→ **WHAT YOU HAVE TO DO**
The response must consist of the records below, copied exactly.

→ **EXERCISE MATERIAL**
::::::::
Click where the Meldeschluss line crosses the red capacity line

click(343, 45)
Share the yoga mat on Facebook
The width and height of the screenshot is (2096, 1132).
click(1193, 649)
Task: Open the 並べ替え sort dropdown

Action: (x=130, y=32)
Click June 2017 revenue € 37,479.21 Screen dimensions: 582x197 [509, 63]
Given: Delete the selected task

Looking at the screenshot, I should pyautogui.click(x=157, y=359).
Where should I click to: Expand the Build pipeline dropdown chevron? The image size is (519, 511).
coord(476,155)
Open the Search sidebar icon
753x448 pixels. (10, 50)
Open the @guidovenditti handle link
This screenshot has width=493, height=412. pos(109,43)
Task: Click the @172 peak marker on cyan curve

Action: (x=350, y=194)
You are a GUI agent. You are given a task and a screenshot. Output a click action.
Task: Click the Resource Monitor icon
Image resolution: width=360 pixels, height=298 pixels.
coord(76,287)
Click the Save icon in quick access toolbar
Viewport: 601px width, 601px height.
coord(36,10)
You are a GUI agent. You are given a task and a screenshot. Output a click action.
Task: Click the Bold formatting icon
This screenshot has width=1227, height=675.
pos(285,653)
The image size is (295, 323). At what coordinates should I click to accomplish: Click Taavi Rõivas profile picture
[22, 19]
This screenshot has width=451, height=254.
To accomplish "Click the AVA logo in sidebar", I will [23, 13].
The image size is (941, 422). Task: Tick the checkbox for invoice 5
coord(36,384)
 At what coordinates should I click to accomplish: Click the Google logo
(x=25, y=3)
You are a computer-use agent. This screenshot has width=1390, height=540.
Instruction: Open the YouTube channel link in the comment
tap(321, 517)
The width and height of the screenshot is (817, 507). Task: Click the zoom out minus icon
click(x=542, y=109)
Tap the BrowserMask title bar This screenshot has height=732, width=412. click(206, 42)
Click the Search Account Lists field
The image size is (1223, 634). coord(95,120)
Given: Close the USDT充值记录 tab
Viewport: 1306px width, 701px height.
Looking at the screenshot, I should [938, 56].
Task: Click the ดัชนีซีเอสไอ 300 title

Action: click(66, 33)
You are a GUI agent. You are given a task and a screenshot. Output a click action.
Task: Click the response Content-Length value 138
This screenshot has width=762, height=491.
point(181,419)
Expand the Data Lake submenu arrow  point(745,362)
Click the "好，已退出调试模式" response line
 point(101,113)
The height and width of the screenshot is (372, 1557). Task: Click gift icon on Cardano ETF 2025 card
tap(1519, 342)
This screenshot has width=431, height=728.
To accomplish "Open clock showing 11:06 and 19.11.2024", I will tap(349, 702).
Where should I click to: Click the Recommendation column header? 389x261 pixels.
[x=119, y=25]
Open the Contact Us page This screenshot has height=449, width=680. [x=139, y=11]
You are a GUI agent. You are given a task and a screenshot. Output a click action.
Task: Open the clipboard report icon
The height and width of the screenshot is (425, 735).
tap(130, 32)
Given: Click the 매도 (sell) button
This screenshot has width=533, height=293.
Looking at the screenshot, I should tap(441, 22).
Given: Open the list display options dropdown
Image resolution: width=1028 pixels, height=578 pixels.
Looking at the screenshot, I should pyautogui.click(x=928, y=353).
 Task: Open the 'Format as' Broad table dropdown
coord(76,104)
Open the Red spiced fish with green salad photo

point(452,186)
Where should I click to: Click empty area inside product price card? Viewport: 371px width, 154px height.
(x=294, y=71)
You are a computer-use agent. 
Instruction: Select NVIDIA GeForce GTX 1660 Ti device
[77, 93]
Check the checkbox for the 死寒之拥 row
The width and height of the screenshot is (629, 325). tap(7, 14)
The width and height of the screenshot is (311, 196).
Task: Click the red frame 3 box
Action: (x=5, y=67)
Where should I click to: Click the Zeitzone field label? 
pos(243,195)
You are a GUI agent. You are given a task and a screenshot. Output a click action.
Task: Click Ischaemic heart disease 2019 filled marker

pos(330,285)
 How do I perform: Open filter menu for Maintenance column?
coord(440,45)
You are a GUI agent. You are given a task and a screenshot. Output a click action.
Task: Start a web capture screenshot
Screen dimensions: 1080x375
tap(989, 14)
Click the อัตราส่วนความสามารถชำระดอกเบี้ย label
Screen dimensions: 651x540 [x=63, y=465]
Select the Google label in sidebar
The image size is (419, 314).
::::::::
→ **OUTPUT OF THE TASK**
Click where the Meldeschluss line crosses the red capacity line

click(343, 45)
Share the yoga mat on Facebook
The width and height of the screenshot is (2096, 1132).
click(1193, 649)
Task: Open the 並べ替え sort dropdown

Action: (x=130, y=32)
Click June 2017 revenue € 37,479.21 Screen dimensions: 582x197 [509, 63]
Given: Delete the selected task

Looking at the screenshot, I should pyautogui.click(x=157, y=359).
Where should I click to: Expand the Build pipeline dropdown chevron? The image size is (519, 511).
coord(476,155)
Open the Search sidebar icon
753x448 pixels. (10, 50)
Open the @guidovenditti handle link
This screenshot has width=493, height=412. pos(109,43)
Task: Click the @172 peak marker on cyan curve

Action: (x=350, y=194)
You are a GUI agent. You are given a task and a screenshot. Output a click action.
Task: Click the Resource Monitor icon
Image resolution: width=360 pixels, height=298 pixels.
coord(76,287)
Click the Save icon in quick access toolbar
Viewport: 601px width, 601px height.
coord(36,10)
You are a GUI agent. You are given a task and a screenshot. Output a click action.
Task: Click the Bold formatting icon
This screenshot has width=1227, height=675.
pos(285,653)
The image size is (295, 323). At what coordinates should I click to accomplish: Click Taavi Rõivas profile picture
[22, 19]
This screenshot has width=451, height=254.
To accomplish "Click the AVA logo in sidebar", I will [23, 13].
The image size is (941, 422). Task: Tick the checkbox for invoice 5
coord(36,384)
 At what coordinates should I click to accomplish: Click the Google logo
(x=25, y=3)
You are a computer-use agent. This screenshot has width=1390, height=540.
Instruction: Open the YouTube channel link in the comment
tap(321, 517)
The width and height of the screenshot is (817, 507). Task: Click the zoom out minus icon
click(x=542, y=109)
Tap the BrowserMask title bar This screenshot has height=732, width=412. click(206, 42)
Click the Search Account Lists field
The image size is (1223, 634). coord(95,120)
Given: Close the USDT充值记录 tab
Viewport: 1306px width, 701px height.
Looking at the screenshot, I should [938, 56].
Task: Click the ดัชนีซีเอสไอ 300 title

Action: click(66, 33)
You are a GUI agent. You are given a task and a screenshot. Output a click action.
Task: Click the response Content-Length value 138
This screenshot has width=762, height=491.
point(181,419)
Expand the Data Lake submenu arrow  point(745,362)
Click the "好，已退出调试模式" response line
 point(101,113)
The height and width of the screenshot is (372, 1557). Task: Click gift icon on Cardano ETF 2025 card
tap(1519, 342)
This screenshot has width=431, height=728.
To accomplish "Open clock showing 11:06 and 19.11.2024", I will tap(349, 702).
Where should I click to: Click the Recommendation column header? 389x261 pixels.
[x=119, y=25]
Open the Contact Us page This screenshot has height=449, width=680. [x=139, y=11]
You are a GUI agent. You are given a task and a screenshot. Output a click action.
Task: Open the clipboard report icon
The height and width of the screenshot is (425, 735).
tap(130, 32)
Given: Click the 매도 (sell) button
This screenshot has width=533, height=293.
Looking at the screenshot, I should tap(441, 22).
Given: Open the list display options dropdown
Image resolution: width=1028 pixels, height=578 pixels.
Looking at the screenshot, I should pyautogui.click(x=928, y=353).
 Task: Open the 'Format as' Broad table dropdown
coord(76,104)
Open the Red spiced fish with green salad photo

point(452,186)
Where should I click to: Click empty area inside product price card? Viewport: 371px width, 154px height.
(x=294, y=71)
You are a computer-use agent. 
Instruction: Select NVIDIA GeForce GTX 1660 Ti device
[77, 93]
Check the checkbox for the 死寒之拥 row
The width and height of the screenshot is (629, 325). tap(7, 14)
The width and height of the screenshot is (311, 196).
Task: Click the red frame 3 box
Action: (x=5, y=67)
Where should I click to: Click the Zeitzone field label? 
pos(243,195)
You are a GUI agent. You are given a task and a screenshot. Output a click action.
Task: Click Ischaemic heart disease 2019 filled marker

pos(330,285)
 How do I perform: Open filter menu for Maintenance column?
coord(440,45)
You are a GUI agent. You are given a task and a screenshot. Output a click action.
Task: Start a web capture screenshot
Screen dimensions: 1080x375
tap(989, 14)
Click the อัตราส่วนความสามารถชำระดอกเบี้ย label
Screen dimensions: 651x540 [x=63, y=465]
Select the Google label in sidebar
The image size is (419, 314).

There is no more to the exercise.